Afghan Women in the 1980s during the Socialist regime in Afghanistan.


According to a research study, in 1988, 40 percent of doctors and 60 percent of teachers consisted of women in Afghanistan. In the same year, 440,000 female students were enrolled in educational institutions. These reforms, however, were not seen as a positive change but as an ‘atheistic agenda’ by a large number of conservative groups in Afghanistan and the rest of the Muslim world who started to organise militants against the socialist government. In 1979, the newly formed government repeatedly requested the neighbouring socialist Soviet Union to help them. It was supposed to be a peaceful involvement of the Soviets with a mere intention to provide security to the newly formed democratic state and to help them build socialism, but something else had been scripted by the imperialist powers and their Islamist puppets. Their direct involvement and support to religious militants created unrest, bloodshed and civil war for many years — and it still continues.

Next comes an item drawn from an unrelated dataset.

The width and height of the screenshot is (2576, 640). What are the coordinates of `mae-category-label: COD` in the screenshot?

The US exploited the Soviet involvement in Afghanistan to give the Cold War a climax. The CIA started a programme, known as Operation Cyclone, to arm the mujahideen in every possible way. Here comes the most interesting and tragic part. Pakistan, under Zia’s regime, played the role of a protagonist in making that mission successful and started accepting aid in millions of dollars. The ISI continuously served imperialist powers and trained the militants and supplied them the weapons and funds. This imperialist-Islamist alliance led to countless deaths and destruction in Afghanistan. Brzezinski, the National Security Adviser of former US President Jimmy Carter, said in an interview: “That secret operation was an excellent idea. It had the effect of drawing the Soviets into the Afghan trap. The day that the Soviets officially crossed the border, I wrote to President Carter, ‘We now have the opportunity of giving to the Soviet Union its Vietnam War’.”

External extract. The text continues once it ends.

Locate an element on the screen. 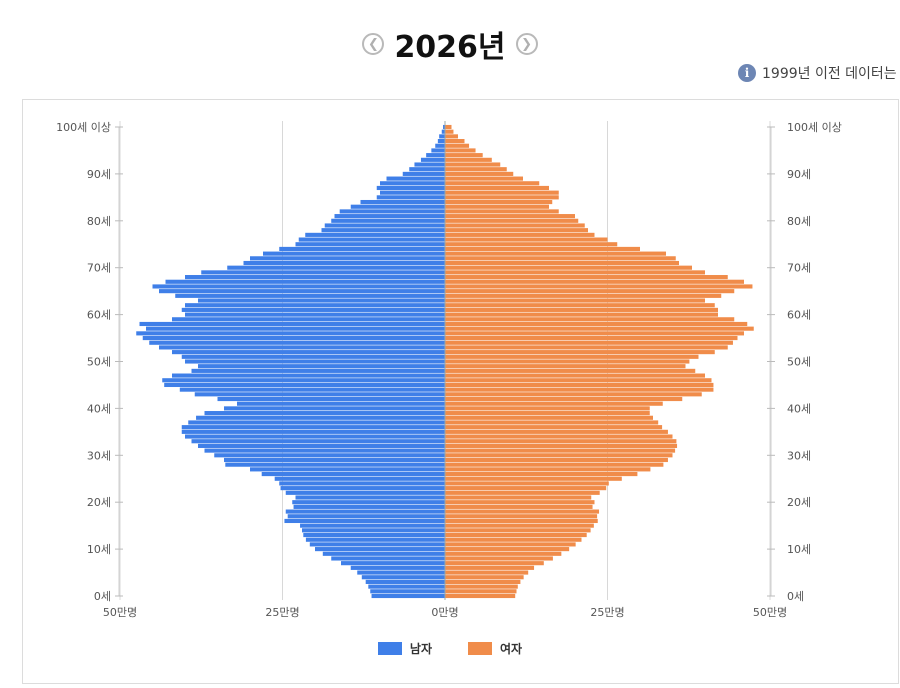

The western media kept romanticising the religious militants as ‘heroes fighting for humanity’. After fulfilling the imperialist interest of the defeat of the Soviet Union, the same ‘heroes’ became antagonists. One of those people and their closest ally — an Arab elitist — who later became a ‘celebrity’ terrorist named Osama bin Laden, said, “The credit for the collapse of the Soviet Union goes to God and the mujahideen in Afghanistan.”

What Pakistan faces today is the outcome of its pro-American policies from the very beginning in 1947 — when Pakistani officials decided to have ‘good terms’ with the US instead of the USSR — to its worst episode in the 1980s that started an era of never ending bloodshed. Sadly, a majority of Pakistanis, who are unaware of backstage imperialistic agendas oppose terrorism but still have some sympathy for the mujahideen. Meanwhile, there is another thinking, prevailing mostly amongst urban elitists, who oppose terrorism but see the US form of ‘democracy’ and the ‘free market’ as the solutions of these problems. It is the need of the time, for every sensible mind, to understand that only class struggle can bring us a peaceful future.